Big recovery communities have a phrase, that we are never cured from addiction. Instead, “What we really have is a daily reprieve contingent on the maintenance of our spiritual condition.” (AA Big Book, p. 85). I can say that my own spiritual condition has been badly ill-tended sometimes. I keep up my meditation practice, but I’m complacent instead of self-examining, I’m self-absorbed instead of compassionate with others – all those ways of being a small, self-involved person. I’ve felt that I’m a less powerful, less insightful person now than I was a year ago. I’ve un-grown, and I feel like an addict – constantly looking for the next thing to eat, the next drug, the next episode of Teen Mom (my addictions take a few familiar forms). My spiritual condition won’t withstand much more neglect, so it’s time to get back to work. 

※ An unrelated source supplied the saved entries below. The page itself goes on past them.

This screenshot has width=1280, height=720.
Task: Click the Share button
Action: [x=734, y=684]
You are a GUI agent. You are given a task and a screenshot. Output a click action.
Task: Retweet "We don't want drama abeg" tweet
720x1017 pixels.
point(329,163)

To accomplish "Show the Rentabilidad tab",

Here are some daily practices that keep me tending my spiritual garden:

  • I meditate, shooting for 2 times a day for 30 minutes total.
  • I write a long list of things I’m grateful for in the morning.

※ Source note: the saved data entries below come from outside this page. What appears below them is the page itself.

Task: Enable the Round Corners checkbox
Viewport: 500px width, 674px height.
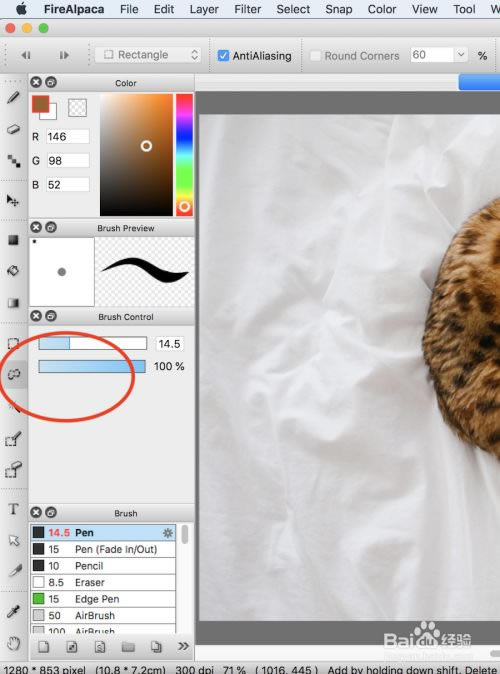Action: [x=315, y=56]
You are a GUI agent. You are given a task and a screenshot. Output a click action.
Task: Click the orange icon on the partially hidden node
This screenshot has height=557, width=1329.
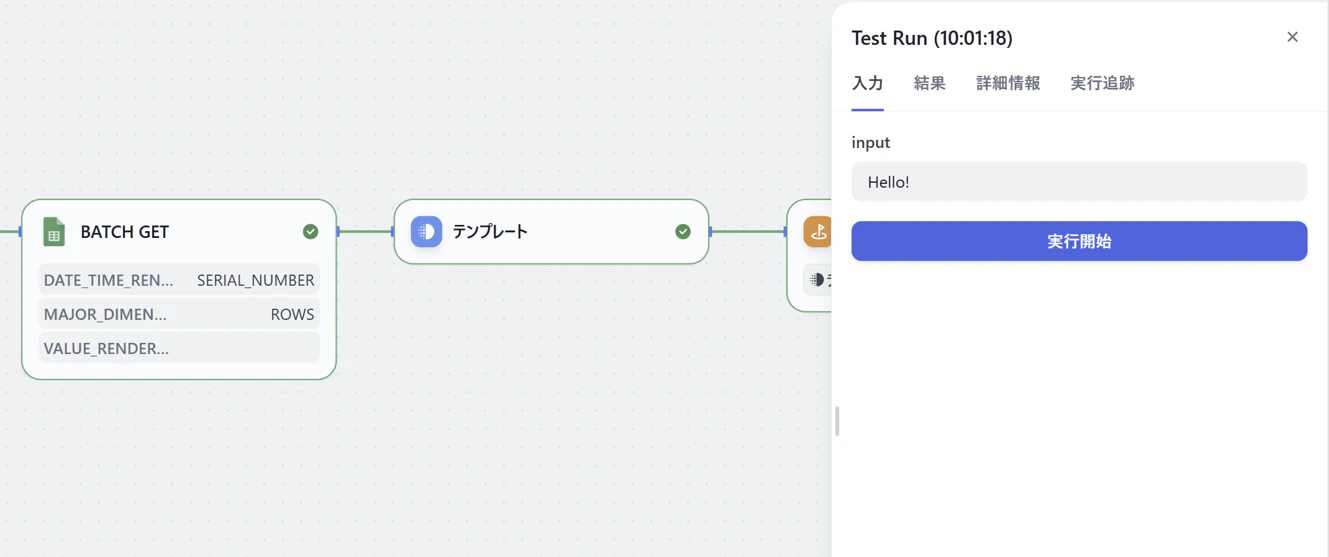[818, 232]

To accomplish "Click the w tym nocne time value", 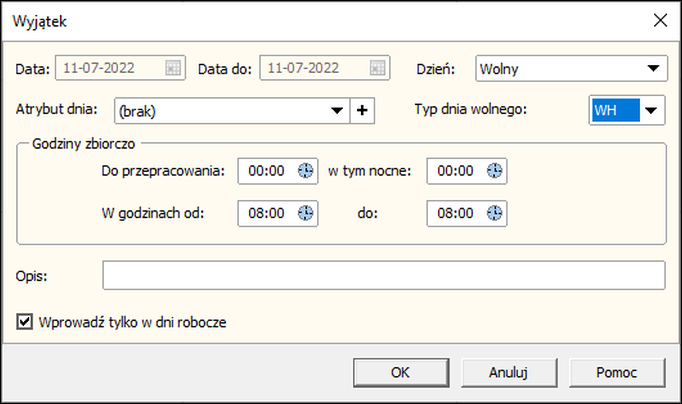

  • I write as long a list as I can of awesome things that happened that day. The list always includes, I didn’t binge eat, I didn’t drink, and I didn’t smoke. Unless, of course, I did. Extra awesome things go on a weekly awesomeness list.
  • I read at least a few minutes of recovery literature nearly every night. 
  • I reflect at the end of every week and every month how things went, and how I want to do things differently for the next cycle. 

What do you do to keep yourself moving forward? I’d love to steal some ideas from you!